Task objective: Given the listing below, write out exactly the lines starting with the line that has "The width and height of the screenshot is (1024, 616)." and going on through the line that has "Click the Dashboard icon in the sidebar", both kept.

[[ Data for analysis, beginning ]]

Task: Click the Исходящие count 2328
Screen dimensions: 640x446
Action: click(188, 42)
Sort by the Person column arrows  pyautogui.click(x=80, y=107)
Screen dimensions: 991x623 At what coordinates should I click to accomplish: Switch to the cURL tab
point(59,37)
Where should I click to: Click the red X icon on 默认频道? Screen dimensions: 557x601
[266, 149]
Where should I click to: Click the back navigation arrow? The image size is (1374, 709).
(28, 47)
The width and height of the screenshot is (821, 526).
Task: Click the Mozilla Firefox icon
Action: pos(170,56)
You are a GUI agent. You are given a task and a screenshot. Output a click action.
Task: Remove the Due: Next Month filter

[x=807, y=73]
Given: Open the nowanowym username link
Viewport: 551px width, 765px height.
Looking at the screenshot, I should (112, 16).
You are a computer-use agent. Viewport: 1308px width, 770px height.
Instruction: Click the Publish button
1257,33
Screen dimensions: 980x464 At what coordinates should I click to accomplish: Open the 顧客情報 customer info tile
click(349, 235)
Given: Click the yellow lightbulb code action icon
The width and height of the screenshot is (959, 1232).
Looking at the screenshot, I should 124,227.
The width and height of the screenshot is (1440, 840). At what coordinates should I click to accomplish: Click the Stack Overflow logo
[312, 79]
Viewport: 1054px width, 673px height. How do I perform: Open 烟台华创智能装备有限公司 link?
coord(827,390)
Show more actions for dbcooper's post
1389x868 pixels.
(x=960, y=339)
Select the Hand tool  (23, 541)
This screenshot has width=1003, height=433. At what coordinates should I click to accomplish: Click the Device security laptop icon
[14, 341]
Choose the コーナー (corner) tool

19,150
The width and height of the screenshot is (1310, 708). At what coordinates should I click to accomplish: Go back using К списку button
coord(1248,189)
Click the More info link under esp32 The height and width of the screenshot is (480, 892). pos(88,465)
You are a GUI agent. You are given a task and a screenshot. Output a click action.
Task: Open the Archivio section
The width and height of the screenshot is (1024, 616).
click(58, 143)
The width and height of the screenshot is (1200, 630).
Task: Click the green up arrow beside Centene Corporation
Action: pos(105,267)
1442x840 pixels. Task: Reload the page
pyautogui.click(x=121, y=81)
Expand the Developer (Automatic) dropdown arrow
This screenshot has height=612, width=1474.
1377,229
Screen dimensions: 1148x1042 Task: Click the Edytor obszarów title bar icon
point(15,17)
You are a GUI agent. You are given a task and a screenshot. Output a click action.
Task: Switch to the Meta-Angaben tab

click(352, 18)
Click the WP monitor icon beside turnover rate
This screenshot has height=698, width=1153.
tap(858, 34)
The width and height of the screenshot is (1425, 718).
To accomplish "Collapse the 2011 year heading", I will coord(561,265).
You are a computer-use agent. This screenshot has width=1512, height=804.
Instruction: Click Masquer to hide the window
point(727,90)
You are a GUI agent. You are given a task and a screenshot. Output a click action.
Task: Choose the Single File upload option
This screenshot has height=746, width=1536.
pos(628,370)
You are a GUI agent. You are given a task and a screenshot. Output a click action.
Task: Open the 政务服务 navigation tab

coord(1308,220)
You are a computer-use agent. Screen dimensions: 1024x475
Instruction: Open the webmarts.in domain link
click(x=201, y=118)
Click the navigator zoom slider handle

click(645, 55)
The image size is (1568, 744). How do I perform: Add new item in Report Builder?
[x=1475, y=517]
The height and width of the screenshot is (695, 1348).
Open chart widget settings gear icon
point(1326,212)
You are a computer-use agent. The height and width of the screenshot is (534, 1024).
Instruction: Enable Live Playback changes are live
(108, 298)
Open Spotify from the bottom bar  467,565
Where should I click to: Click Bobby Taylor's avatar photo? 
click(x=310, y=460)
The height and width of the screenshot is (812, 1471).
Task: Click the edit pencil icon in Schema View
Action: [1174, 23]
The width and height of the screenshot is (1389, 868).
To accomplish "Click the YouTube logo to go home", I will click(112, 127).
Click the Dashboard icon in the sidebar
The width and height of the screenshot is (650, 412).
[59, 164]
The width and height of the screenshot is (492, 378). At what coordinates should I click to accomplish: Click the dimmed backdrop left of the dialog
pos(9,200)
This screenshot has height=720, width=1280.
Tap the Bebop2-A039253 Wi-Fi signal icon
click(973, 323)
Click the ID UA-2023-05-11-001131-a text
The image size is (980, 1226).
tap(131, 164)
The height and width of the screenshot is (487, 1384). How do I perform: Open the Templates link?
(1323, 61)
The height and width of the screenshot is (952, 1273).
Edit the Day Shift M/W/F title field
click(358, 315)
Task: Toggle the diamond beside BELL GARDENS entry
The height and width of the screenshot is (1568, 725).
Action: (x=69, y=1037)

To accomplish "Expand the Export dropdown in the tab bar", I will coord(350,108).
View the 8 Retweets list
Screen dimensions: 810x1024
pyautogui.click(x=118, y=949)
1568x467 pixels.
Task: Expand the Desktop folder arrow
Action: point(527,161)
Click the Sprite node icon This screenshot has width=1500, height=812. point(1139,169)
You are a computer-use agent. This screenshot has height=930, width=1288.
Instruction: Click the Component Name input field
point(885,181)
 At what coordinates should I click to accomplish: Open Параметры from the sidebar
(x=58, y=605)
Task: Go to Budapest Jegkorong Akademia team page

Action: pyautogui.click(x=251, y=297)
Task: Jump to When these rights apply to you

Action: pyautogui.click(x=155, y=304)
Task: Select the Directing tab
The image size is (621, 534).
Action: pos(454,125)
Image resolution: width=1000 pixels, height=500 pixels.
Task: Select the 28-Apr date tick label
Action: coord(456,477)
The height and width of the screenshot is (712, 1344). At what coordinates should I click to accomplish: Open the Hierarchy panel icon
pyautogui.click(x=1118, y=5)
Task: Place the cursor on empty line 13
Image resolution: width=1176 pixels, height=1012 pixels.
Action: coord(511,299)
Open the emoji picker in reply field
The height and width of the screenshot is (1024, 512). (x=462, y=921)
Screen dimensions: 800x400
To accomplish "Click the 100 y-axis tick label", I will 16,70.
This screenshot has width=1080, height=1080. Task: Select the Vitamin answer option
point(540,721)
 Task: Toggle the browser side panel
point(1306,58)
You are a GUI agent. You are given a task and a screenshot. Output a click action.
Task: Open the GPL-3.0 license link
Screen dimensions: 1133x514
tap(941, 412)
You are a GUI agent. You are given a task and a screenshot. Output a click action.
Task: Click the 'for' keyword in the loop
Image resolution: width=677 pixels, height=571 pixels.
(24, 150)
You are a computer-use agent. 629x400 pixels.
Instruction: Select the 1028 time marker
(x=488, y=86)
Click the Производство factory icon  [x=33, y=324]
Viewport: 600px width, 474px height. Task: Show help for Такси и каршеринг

[[ Data for analysis, end ]]

Answer section:
The width and height of the screenshot is (1024, 616).
click(58, 143)
The width and height of the screenshot is (1200, 630).
Task: Click the green up arrow beside Centene Corporation
Action: pos(105,267)
1442x840 pixels. Task: Reload the page
pyautogui.click(x=121, y=81)
Expand the Developer (Automatic) dropdown arrow
This screenshot has height=612, width=1474.
1377,229
Screen dimensions: 1148x1042 Task: Click the Edytor obszarów title bar icon
point(15,17)
You are a GUI agent. You are given a task and a screenshot. Output a click action.
Task: Switch to the Meta-Angaben tab

click(352, 18)
Click the WP monitor icon beside turnover rate
This screenshot has height=698, width=1153.
tap(858, 34)
The width and height of the screenshot is (1425, 718).
To accomplish "Collapse the 2011 year heading", I will coord(561,265).
You are a computer-use agent. This screenshot has width=1512, height=804.
Instruction: Click Masquer to hide the window
point(727,90)
You are a GUI agent. You are given a task and a screenshot. Output a click action.
Task: Choose the Single File upload option
This screenshot has height=746, width=1536.
pos(628,370)
You are a GUI agent. You are given a task and a screenshot. Output a click action.
Task: Open the 政务服务 navigation tab

coord(1308,220)
You are a computer-use agent. Screen dimensions: 1024x475
Instruction: Open the webmarts.in domain link
click(x=201, y=118)
Click the navigator zoom slider handle

click(645, 55)
The image size is (1568, 744). How do I perform: Add new item in Report Builder?
[x=1475, y=517]
The height and width of the screenshot is (695, 1348).
Open chart widget settings gear icon
point(1326,212)
You are a computer-use agent. The height and width of the screenshot is (534, 1024).
Instruction: Enable Live Playback changes are live
(108, 298)
Open Spotify from the bottom bar  467,565
Where should I click to: Click Bobby Taylor's avatar photo? 
click(x=310, y=460)
The height and width of the screenshot is (812, 1471).
Task: Click the edit pencil icon in Schema View
Action: [1174, 23]
The width and height of the screenshot is (1389, 868).
To accomplish "Click the YouTube logo to go home", I will click(112, 127).
Click the Dashboard icon in the sidebar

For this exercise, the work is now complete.